=== Begin Enclosure ===

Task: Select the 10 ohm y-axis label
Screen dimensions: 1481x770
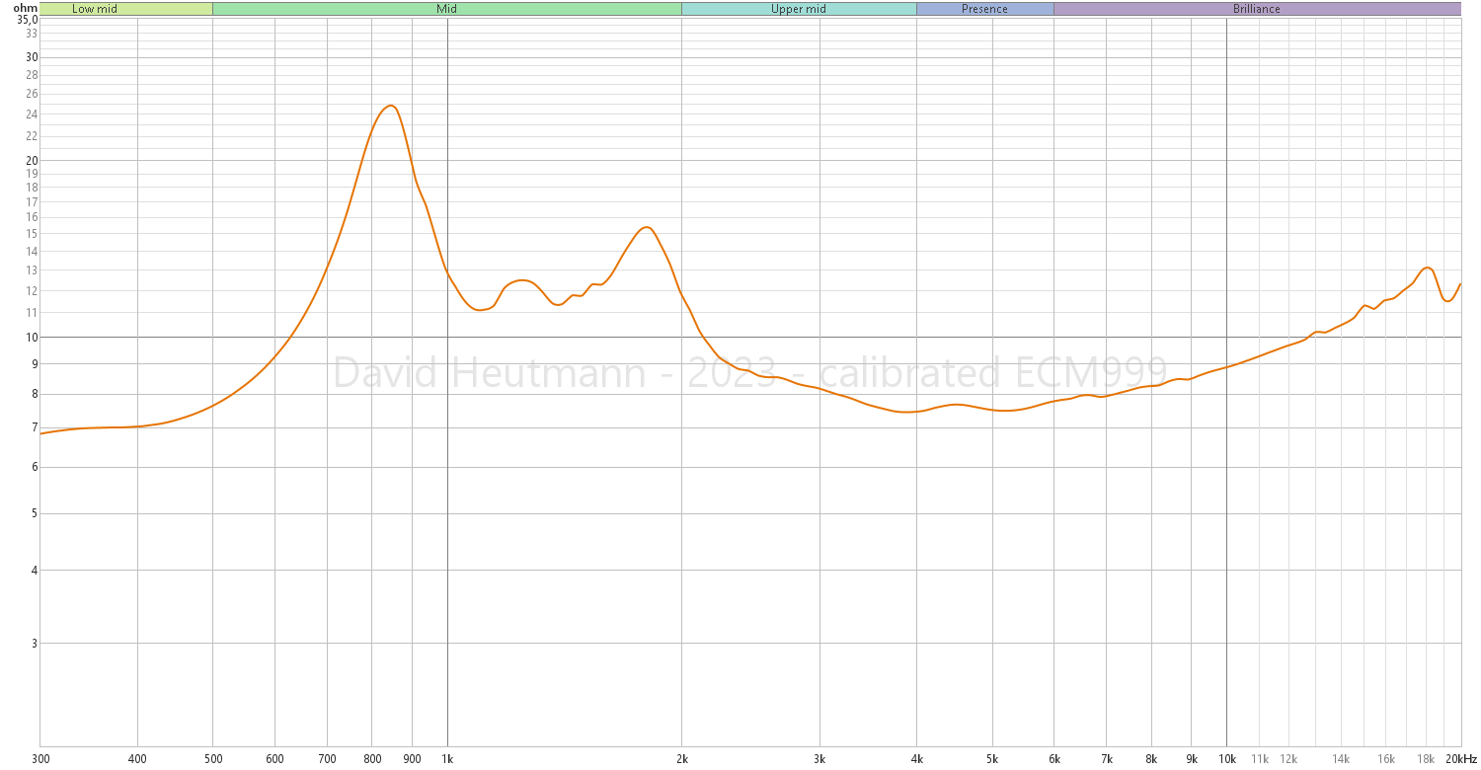Action: coord(32,338)
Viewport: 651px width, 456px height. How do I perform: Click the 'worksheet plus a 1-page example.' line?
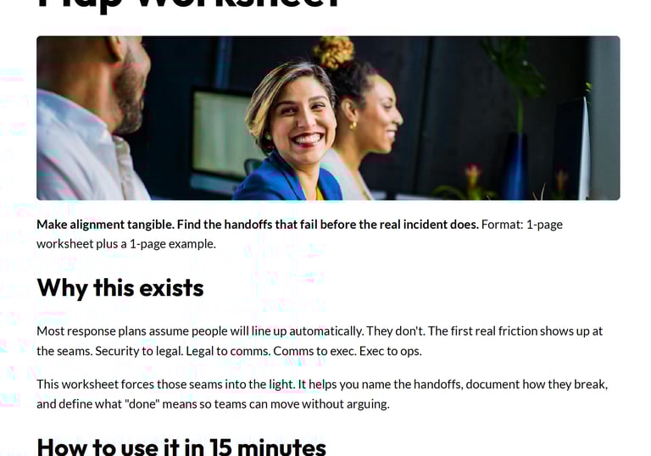126,244
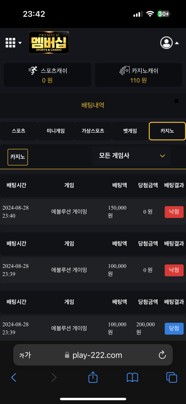Viewport: 186px width, 404px height.
Task: Tap the playing cards casino cash icon
Action: [x=125, y=71]
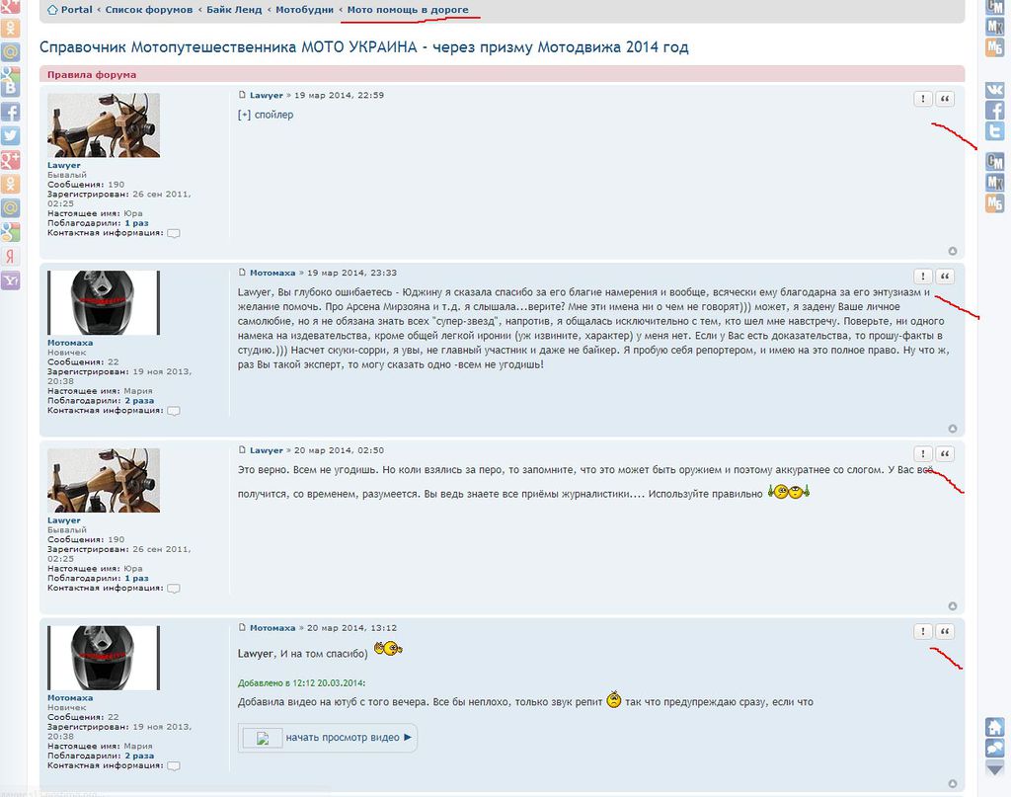Quote Мотомаха's 23:33 post using the quote button
1011x797 pixels.
pos(945,277)
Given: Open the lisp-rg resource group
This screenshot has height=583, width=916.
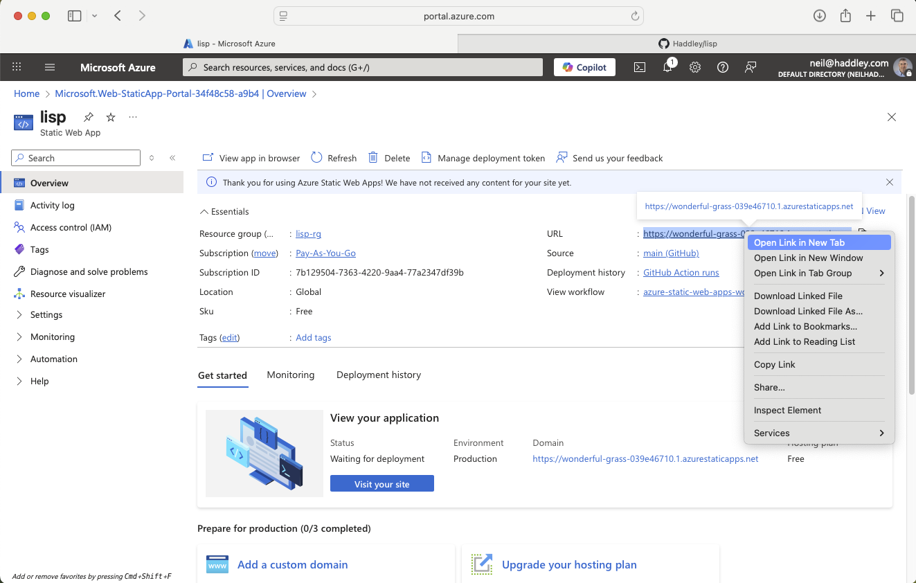Looking at the screenshot, I should pos(307,234).
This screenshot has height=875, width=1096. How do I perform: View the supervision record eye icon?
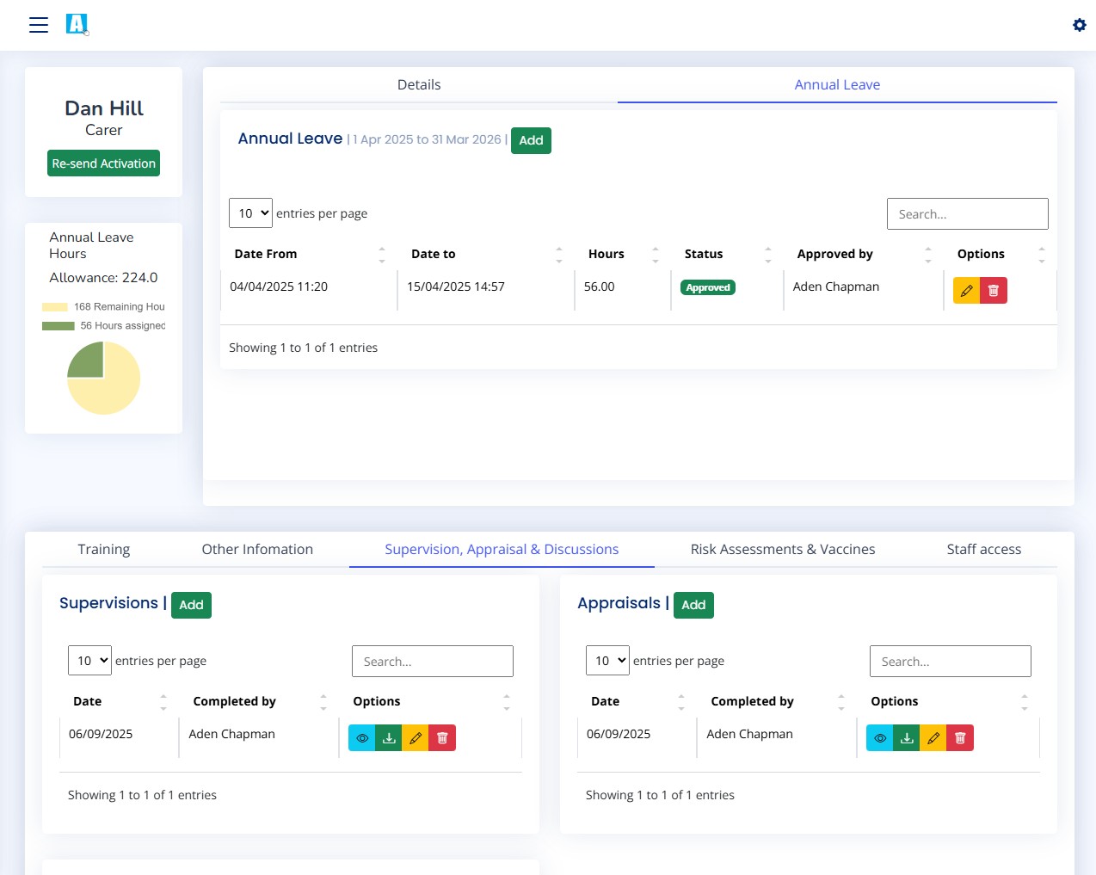coord(362,738)
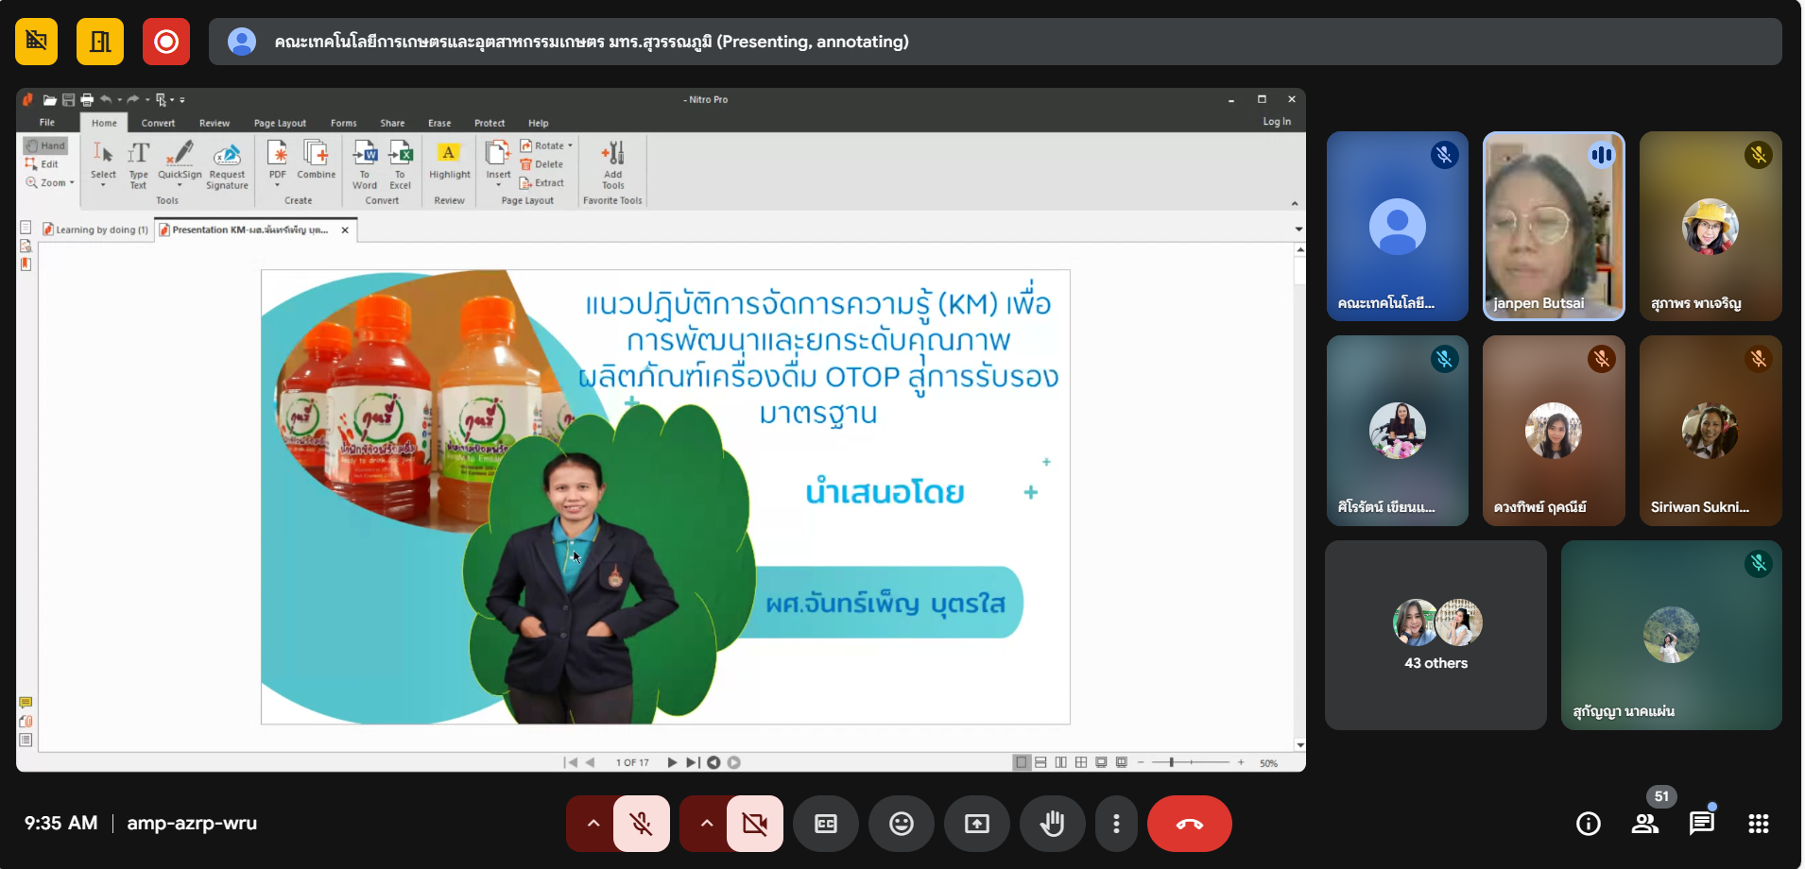Select janpen Butsai's video tile
This screenshot has height=869, width=1805.
pyautogui.click(x=1554, y=227)
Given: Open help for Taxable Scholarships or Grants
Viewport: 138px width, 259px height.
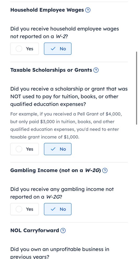Looking at the screenshot, I should coord(96,70).
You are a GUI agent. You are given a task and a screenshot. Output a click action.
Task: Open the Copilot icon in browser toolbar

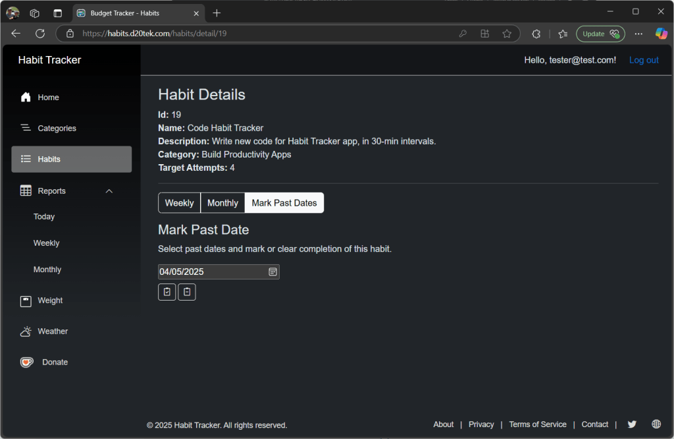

=== End Enclosure ===

--- REQUIRED WORK ---
Return only the number of lines in the data that contain "Open".

--- TASK ANSWER ---
3